##### Supplied material

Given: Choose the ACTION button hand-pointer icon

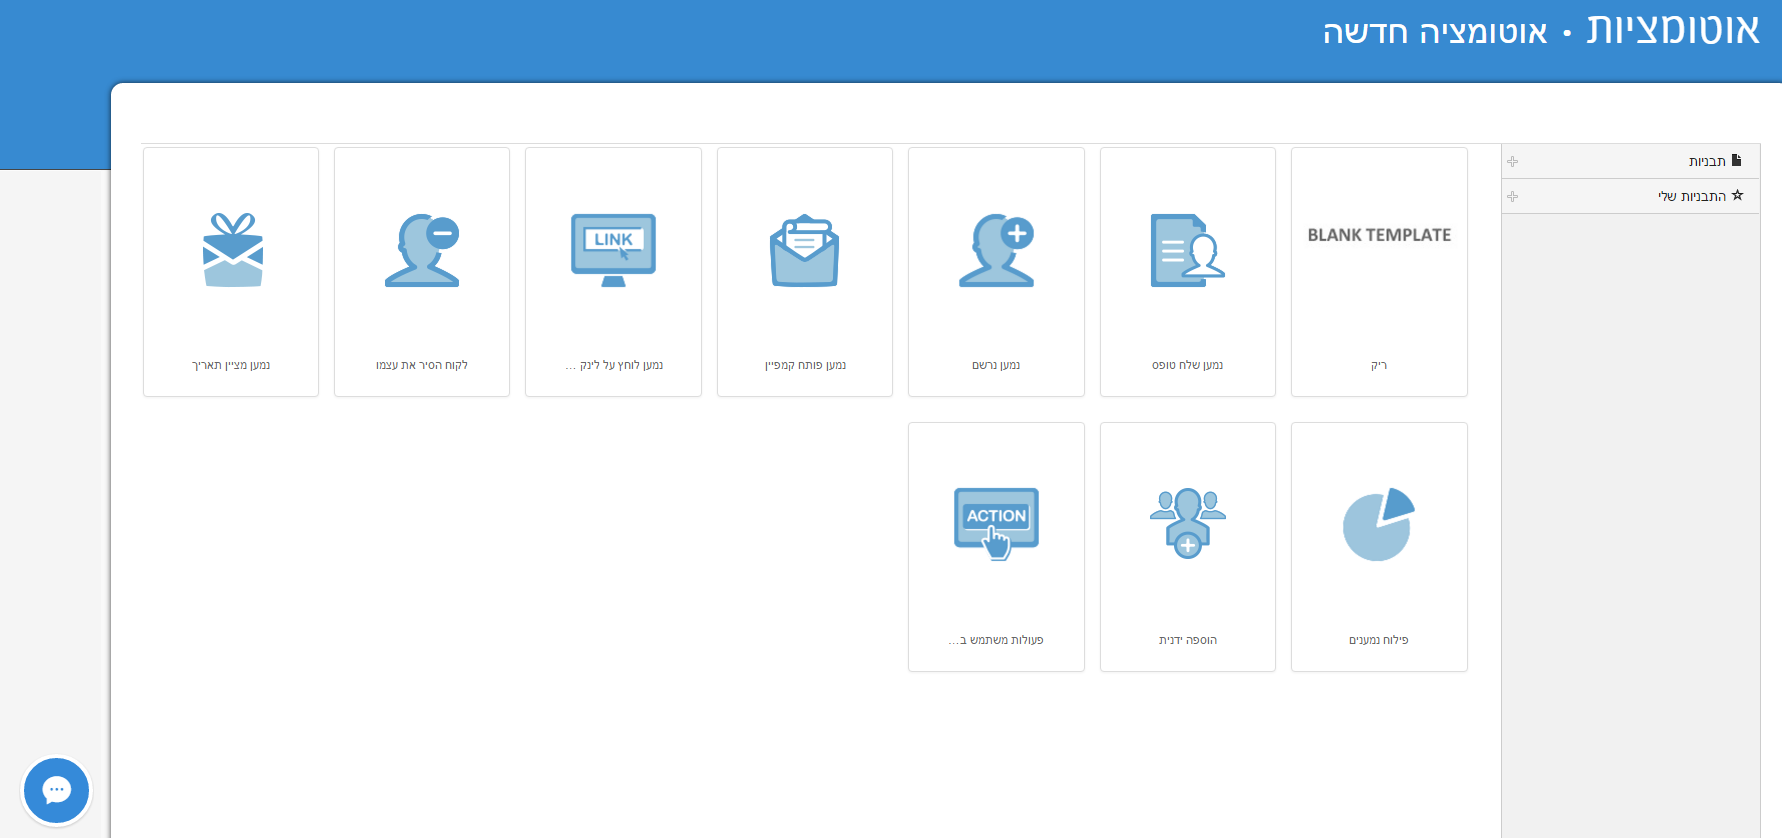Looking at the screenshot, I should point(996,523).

##########
##### Supplied material

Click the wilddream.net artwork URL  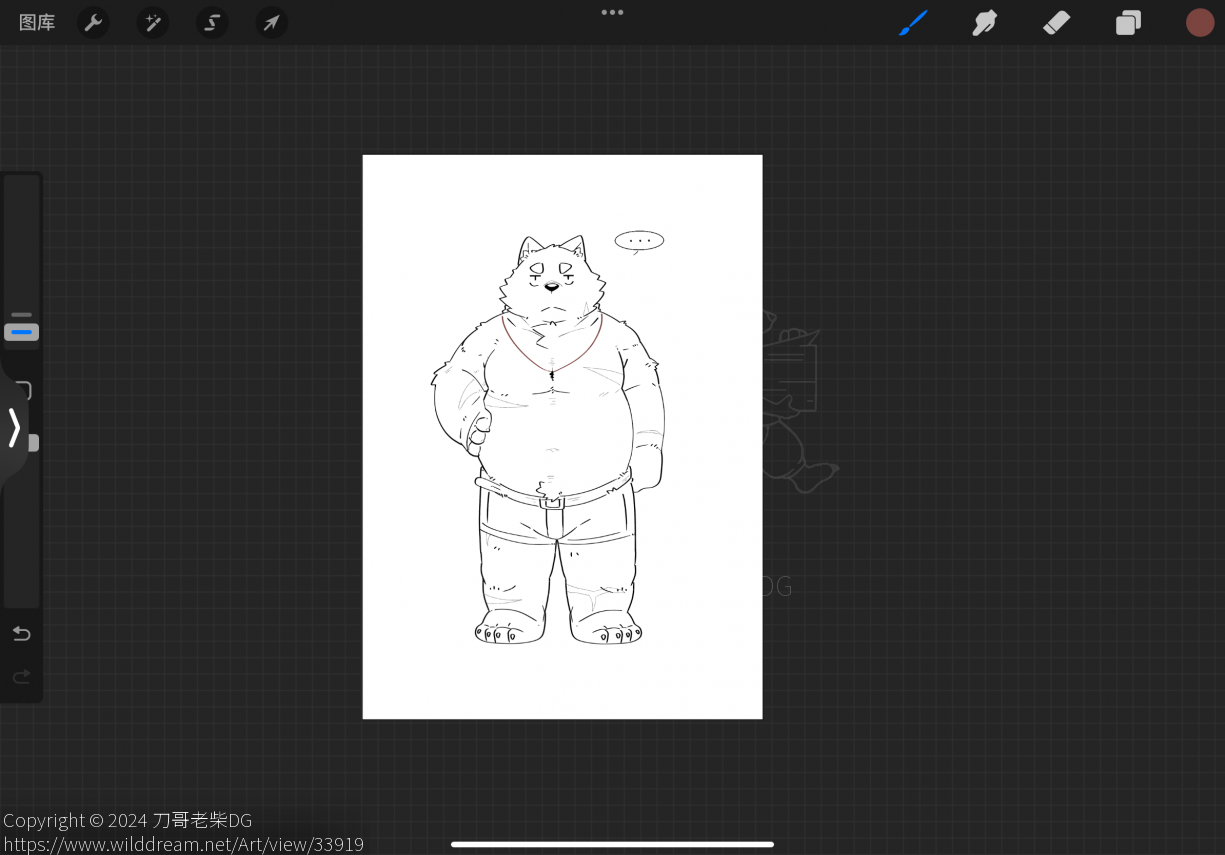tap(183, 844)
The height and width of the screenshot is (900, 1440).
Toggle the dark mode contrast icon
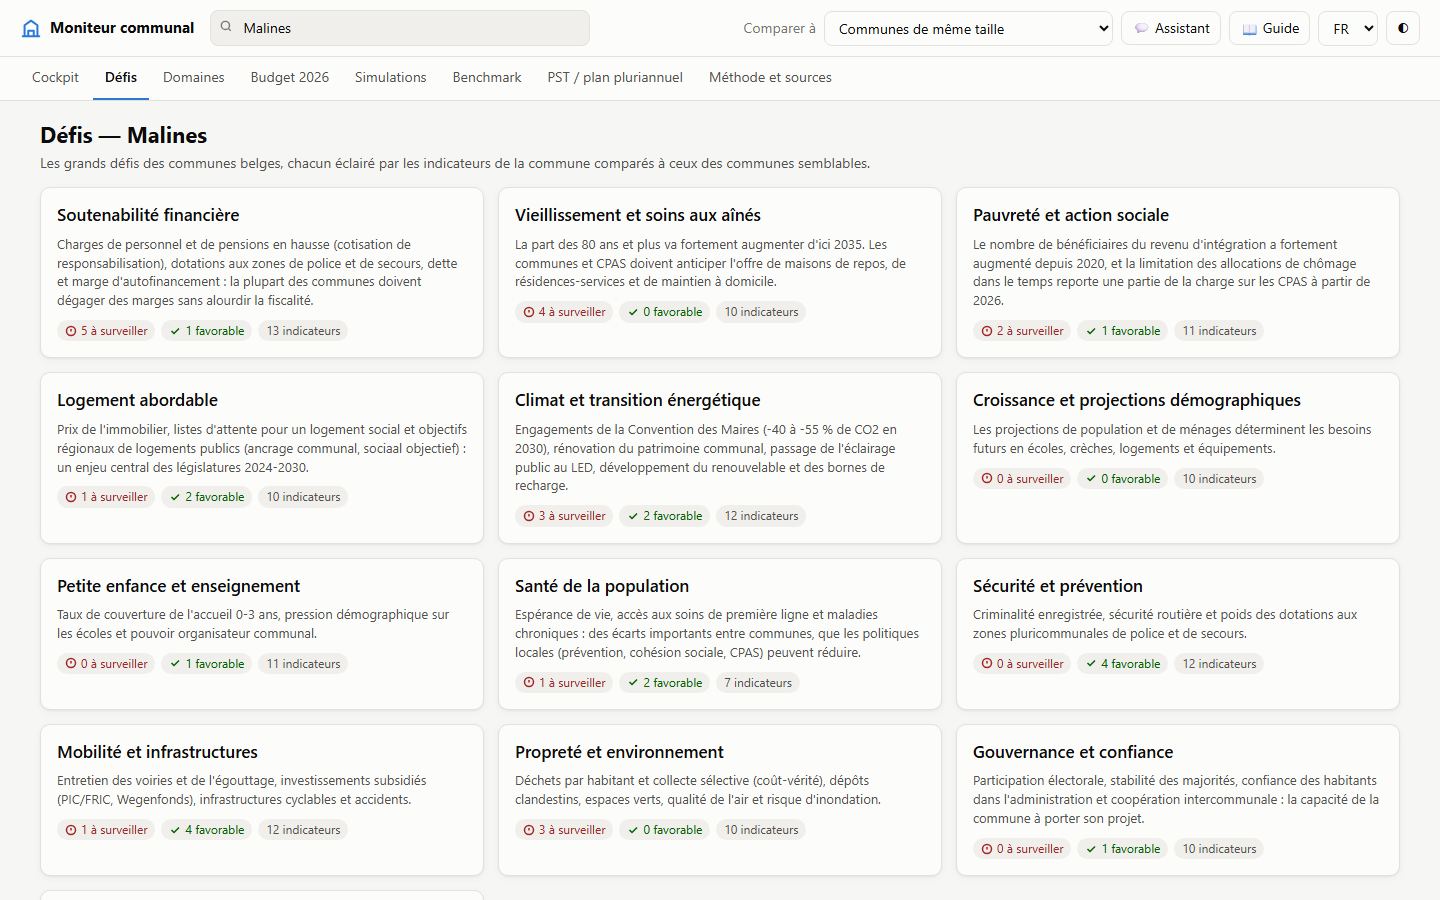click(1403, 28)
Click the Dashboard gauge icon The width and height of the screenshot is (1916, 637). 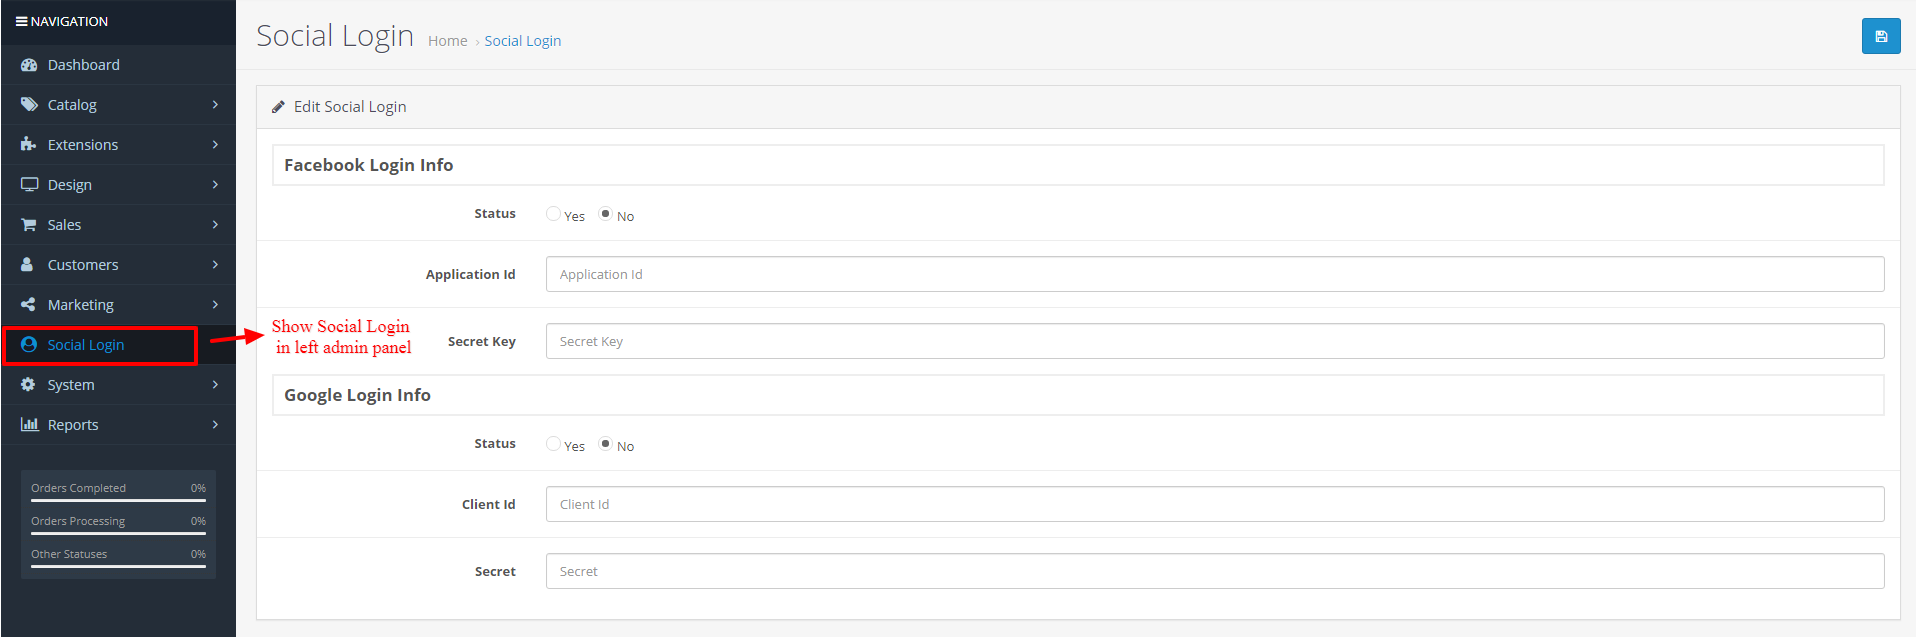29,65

##########

Short problem – Retype the lines from the one containing "Given: Choose the" through the one containing "Looking at the", both included, and leave the pictures out of your answer.

Final result –
Given: Choose the ACTION button hand-pointer icon

Looking at the screenshot, I should point(996,523).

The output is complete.